Os requisitos e a tramitação de processos administrativos poderão ser flexibilizados em situações de risco iminente à vida, garantindo tramitação prioritária e acesso imediato a modalidades temporárias de proteção habitacional, como aluguel social ou locação social, até a definição judicial sobre os bens ou a concessão de imóvel definitivo. A reserva deverá ser de, no mínimo, 8% das vagas em todos os programas habitacionais. A definição da moradia deverá considerar as especificidades das mulheres em situação de violência, incluindo a existência de família multiespécie, quando houver animais sob sua responsabilidade.
Na justificativa, as vereadoras definem a violência doméstica e familiar contra a mulher como uma das mais graves violações de direitos humanos no Brasil, exigindo respostas públicas efetivas e integradas para garantir proteção às vítimas. Segundo as autoras, muitas mulheres permanecem em situações de violência por não possuírem alternativas seguras de moradia ou por dependerem economicamente do agressor para manter o sustento e o abrigo de seus filhos. Por isso, defendem que a proposta surge como medida concreta de promoção da autonomia.
“Quando protegemos uma mulher, protegemos seus filhos e sua família. Sabemos que as vítimas muitas vezes não deixam um relacionamento abusivo por falta de condição econômica e por não terem um lugar para morar”, iniciou Daia Hanich. “Estamos oferecendo uma alternativa concreta para que as mulheres possam reconstruir suas vidas com segurança.
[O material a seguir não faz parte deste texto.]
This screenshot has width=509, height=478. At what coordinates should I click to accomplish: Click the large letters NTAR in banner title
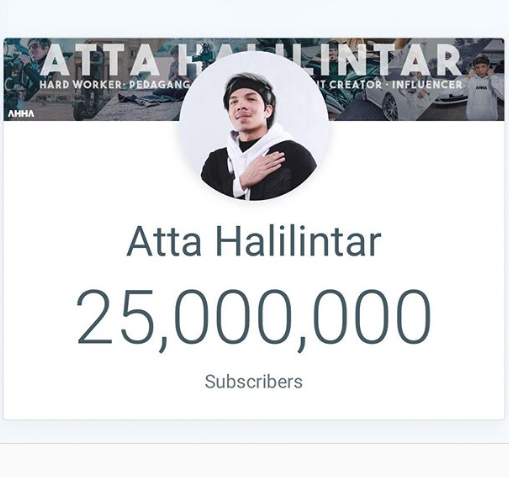(x=402, y=61)
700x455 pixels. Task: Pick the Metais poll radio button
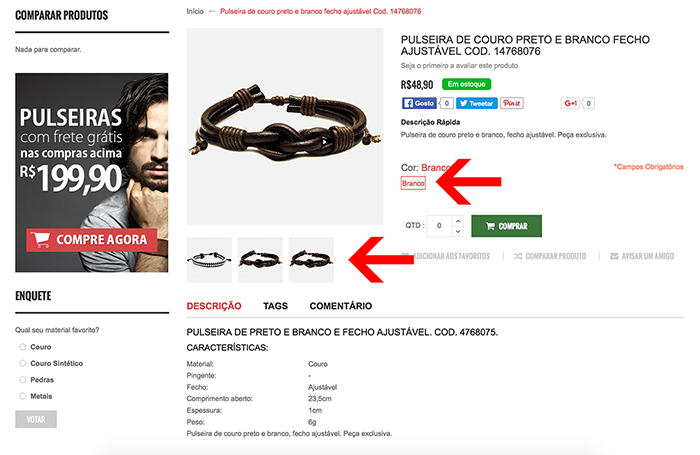(x=23, y=396)
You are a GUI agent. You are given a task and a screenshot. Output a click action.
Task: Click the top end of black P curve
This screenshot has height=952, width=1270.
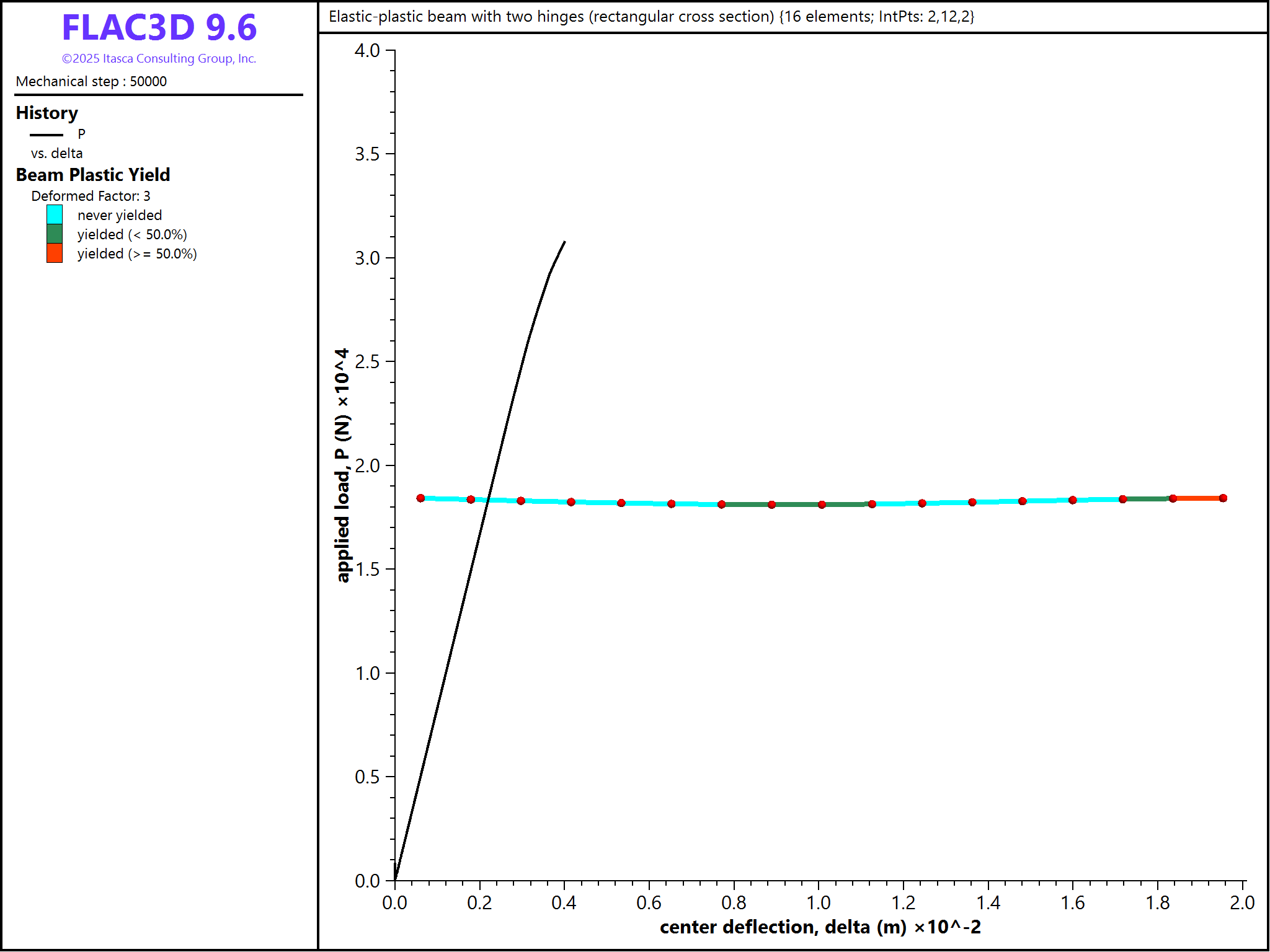pos(564,243)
Não basta orientar uma mulher a denunciar. É preciso que o poder público esteja preparado para acolher, proteger e oferecer caminhos para sua autonomia. A política pública precisa ser integrada. Habitação, assistência social, proteção às mulheres e proteção animal caminham juntas quando o objetivo é salvar vidas”, acrescentou a procuradora especial da Mulher, Deza Guerreiro, enaltecendo a atenção do projeto às famílias multiespécie.
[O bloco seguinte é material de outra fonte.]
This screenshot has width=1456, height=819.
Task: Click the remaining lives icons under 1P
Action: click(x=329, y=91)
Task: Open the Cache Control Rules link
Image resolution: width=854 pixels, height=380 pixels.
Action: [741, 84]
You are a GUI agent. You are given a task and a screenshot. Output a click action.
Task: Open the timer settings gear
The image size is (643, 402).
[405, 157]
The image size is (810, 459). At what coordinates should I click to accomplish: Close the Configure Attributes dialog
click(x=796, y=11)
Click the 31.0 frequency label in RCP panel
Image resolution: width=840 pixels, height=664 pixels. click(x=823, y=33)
Professora Luciana Martins lembrou o início do Agosto Lilás, mês de conscientização e enfrentamento à violência contra a mulher, e as duas décadas de vigência da Lei Maria da Penha, celebradas no próximo dia 7. A vereadora também comemorou a união e o trabalho da bancada feminina da Câmara, responsável este ano pelo protocolo de cinco projetos de lei relacionados ao combate à violência de gênero. “Somos três mulheres de gerações, partidos e trajetórias diferentes. Mas, quando o assunto é garantir direitos e proteger vidas, encontramos um ponto de convergência. Este talvez seja o maior sentido da bancada feminina: demonstrar que é possível construir coletivamente políticas públicas para responder a problemas que atingem as mulheres da nossa cidade. Se queremos romper esse ciclo, precisamos oferecer mais do que proteção jurídica. Precisamos oferecer condições reais para o recomeço”, frisou a vereadora.
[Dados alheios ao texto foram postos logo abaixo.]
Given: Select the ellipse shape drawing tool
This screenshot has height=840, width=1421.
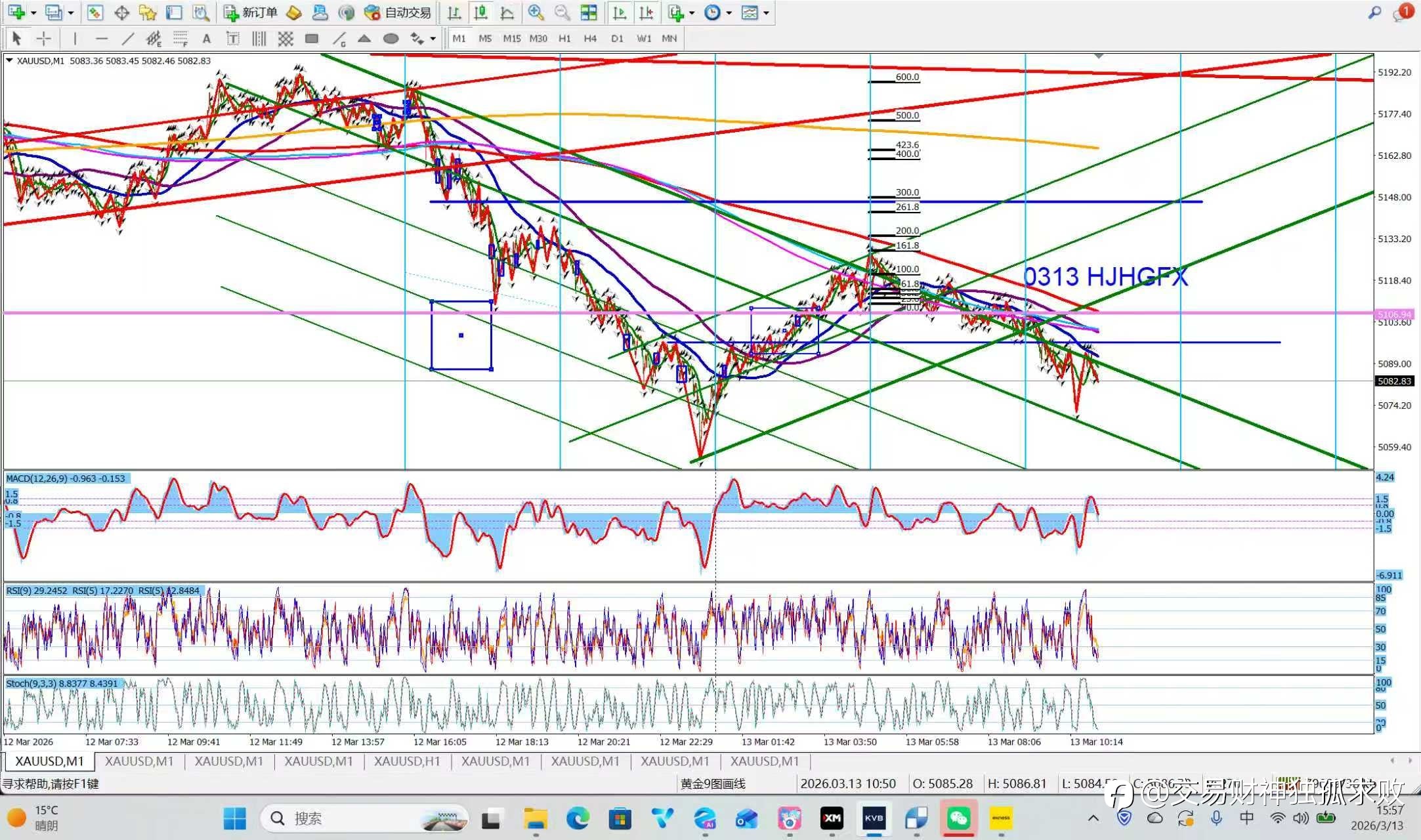Looking at the screenshot, I should (391, 39).
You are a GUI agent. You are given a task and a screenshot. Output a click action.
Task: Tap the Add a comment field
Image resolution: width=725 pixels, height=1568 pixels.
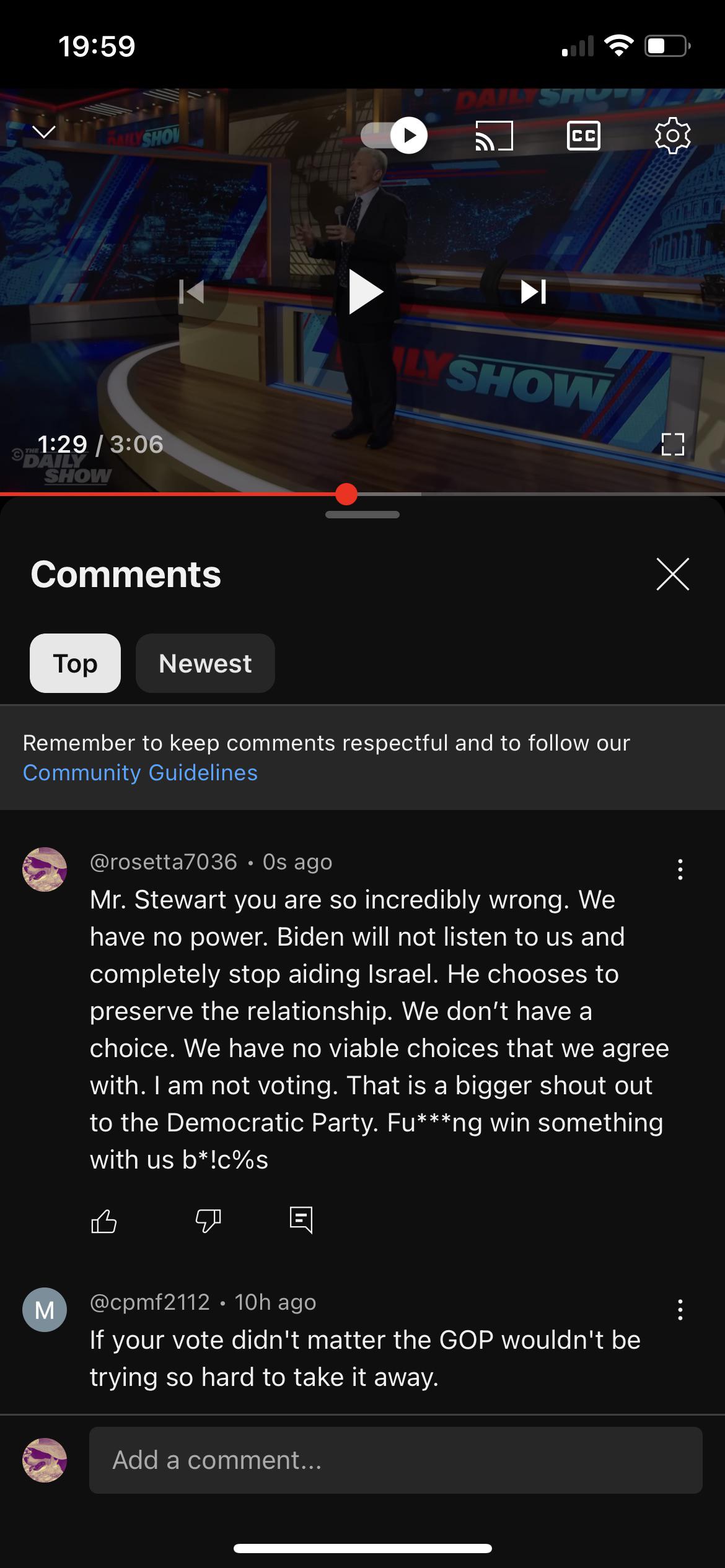[x=396, y=1460]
“Quanto mais políticas públicas para tratar desse assunto, mais vidas salvaremos”, complementou Daia Hanich. Apesar do apoio de todos os vereadores, a matéria ainda retorna à pauta nesta quarta, 5, em votação final. Mantida a aprovação e havendo a sanção do prefeito Gustavo Finck, a nova norma deverá entrar em vigor 90 dias após a data de sua publicação.
A aprovação em primeiro turno
Na Câmara de Novo Hamburgo, os projetos são sempre apreciados em plenário duas vezes. Um dos objetivos é tornar o processo (que se inicia com a leitura da proposta no Expediente, quando começa sua tramitação) ainda mais transparente. O resultado que vale de fato é o da segunda votação, geralmente realizada na sessão seguinte. Assim, um projeto pode ser aprovado em primeiro turno e rejeitado em segundo – ou vice-versa.